I'd watch him, biting my lip with bated breath as he peeled his t-shirt off his sweaty and muscled torso after mowing the lawn. I'd let my eyes wander over every inch of his rugged chest, and imagine those big strong arms of his - still muscled from years of playing football back in the Navy with my dad - picking me up, instead of that bag full of grass clippings.
Sure, I flirted, in that geeky, bumbling and inexperienced way that girls do before we really know what the hell we're doing. But it obviously never led to anything in the slightest bit. To Mr. Harding, I was just that gawky girl from next door; his buddy's daughter with braces and a bizarre way of blushing and stumbling over her words.

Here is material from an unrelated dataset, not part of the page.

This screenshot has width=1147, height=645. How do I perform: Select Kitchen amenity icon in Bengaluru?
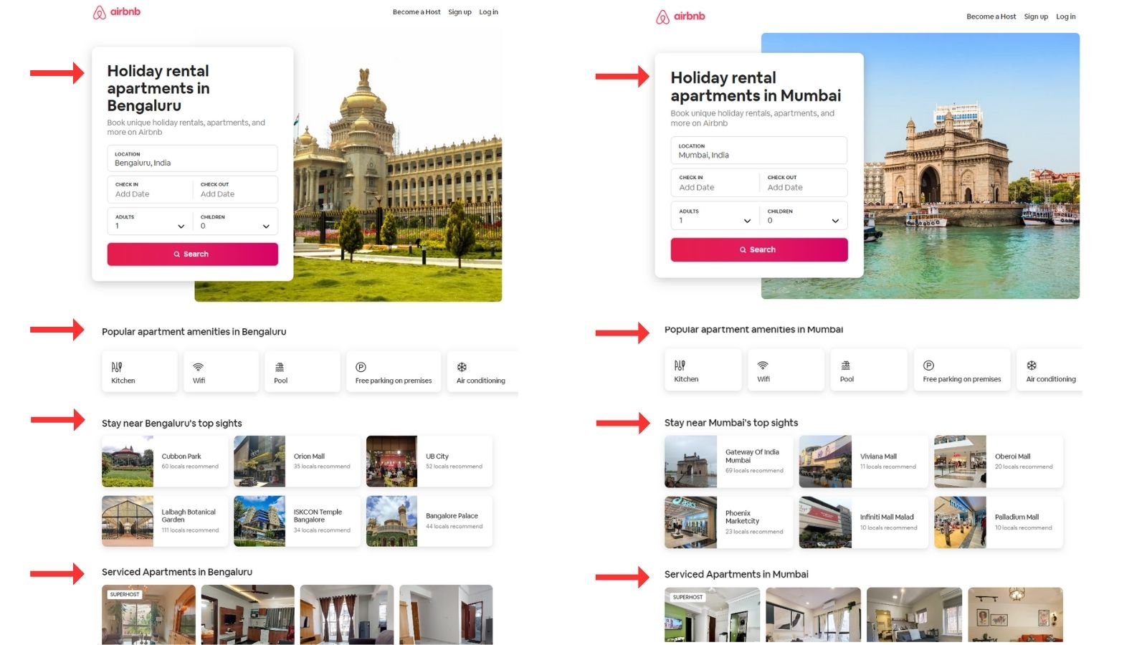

But still, the seed was there, and as senior year turned into summer, that burning feeling of need and want got stronger and stronger the closer I got to leaving for college.
*****
We’d moved a lot when I was a kid, with my father being a navy doctor. And being that a lot of those moves were overseas, by the time they got back to the States and stuck me into more regular schooling, I was stuck somewhere between two grades. The school decided that it was better for me to be on the older and more prepared side than the younger and playing constant catch-up side, so I was placed into 8th rather than 9th grade, which was also good because it gave me another year to acclimate to being a kid in the States and not living on a Naval base before I jumped into high school the next year.
It was late August that last summer at home, the night of my nineteenth birthday and just two weeks before I'd be on my way to school. That’s the night when that first event occurred that would quickly push me down the path to what happened later. Yes, I'd wanted Jake for years, but when I look back, I know it was what I heard, and then what I saw that night that turned me from curious and fantasizing to flat out pining determination.
I remember the night was hot and sticky in that muggy way only Florida can get. We had an AC unit in our living room back then, but my parents being the conservationist sticklers that they were, we were stuck with only fans in our bedrooms for those long hot nights.
I tossed and turned that evening, kicking off even the thin sheet from my sweat-sheened body and even yanking my tank-top off before lying back in just my panties trying to get comfortable in the heat.
Part of it, besides the temperature, was that I had Jake Harding on the brain bad that night. My parents had thrown me a big BBQ cookout in the backyard by the pool to celebrate my birthday that night. I'd invited a couple friends, but mostly it'd just been my mom, dad, and younger brother, and of course the Hardings from next door.
I suppose it’s worth reiterating one teeny little detail here that Jake was not only much older - scandalously older, really- , and friends with my parents, but also very much married. But Lenore, his wife, was always a little frosty I thought, and it wasn't just because I had the hots for her husband. They were one of those couples that just didn’t make sense to anyone. My dad had once let something slip about how Lenore’s father had given Jake a pretty great job after the Navy, before he started working for himself as college football scout, but my mom had hushed him after that, saying we had better things to do than pry into that.
Well, she might have, but understanding what Jake found appealing about women was something I was very much interested in.